[RECORDED INFORMATION]

------------------------

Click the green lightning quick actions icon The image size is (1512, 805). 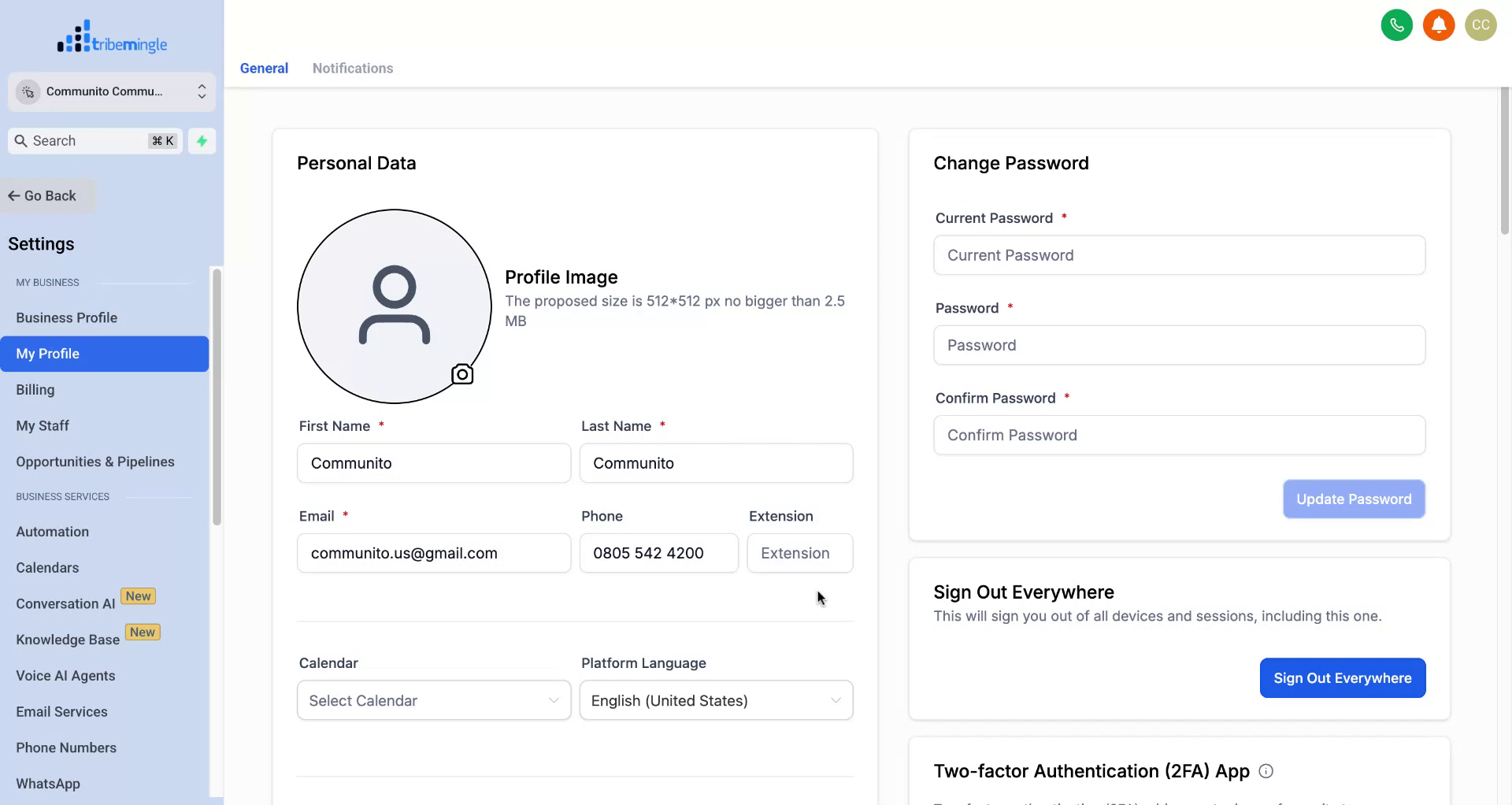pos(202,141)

------------------------

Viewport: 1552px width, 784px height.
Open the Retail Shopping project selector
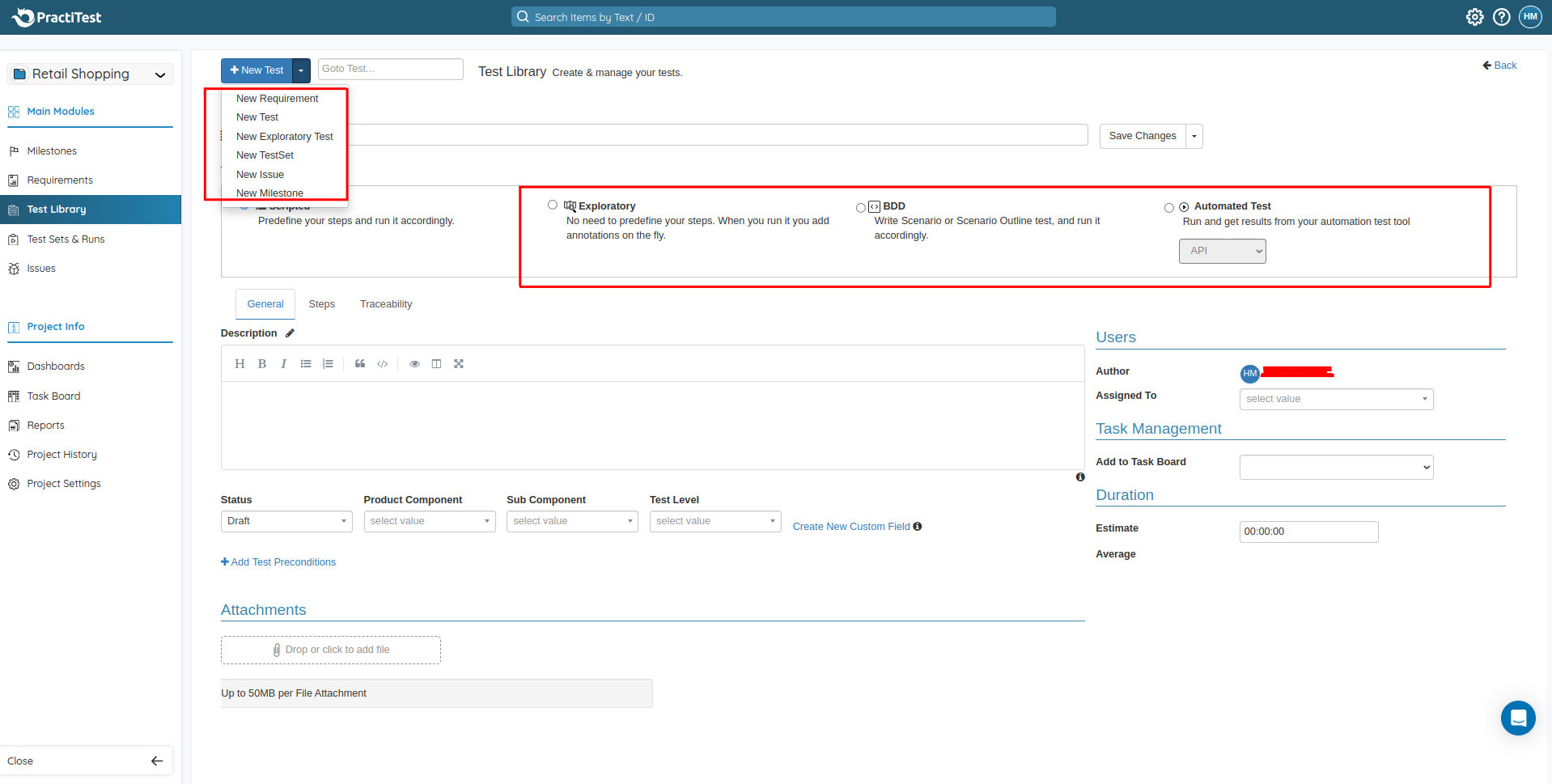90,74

------------------------

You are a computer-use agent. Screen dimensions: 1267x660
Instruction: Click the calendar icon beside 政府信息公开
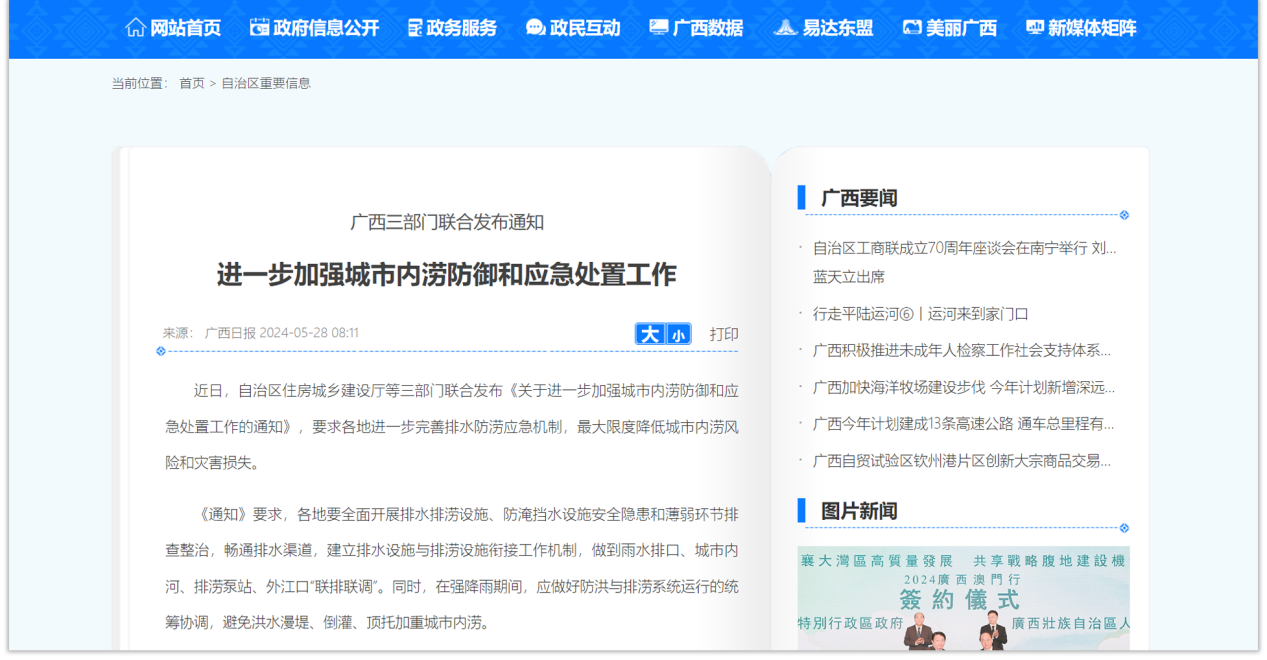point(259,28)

------------------------

[EXERCISE AIM]
Render everything in the listing from the line containing "You are a computer-use" down to the line containing "point(259,28)" as a numbered list, skipping blank lines and leaving the pictures out.

[ANSWER TO THE TASK]
1. You are a computer-use agent. Screen dimensions: 1267x660
2. Instruction: Click the calendar icon beside 政府信息公开
3. point(259,28)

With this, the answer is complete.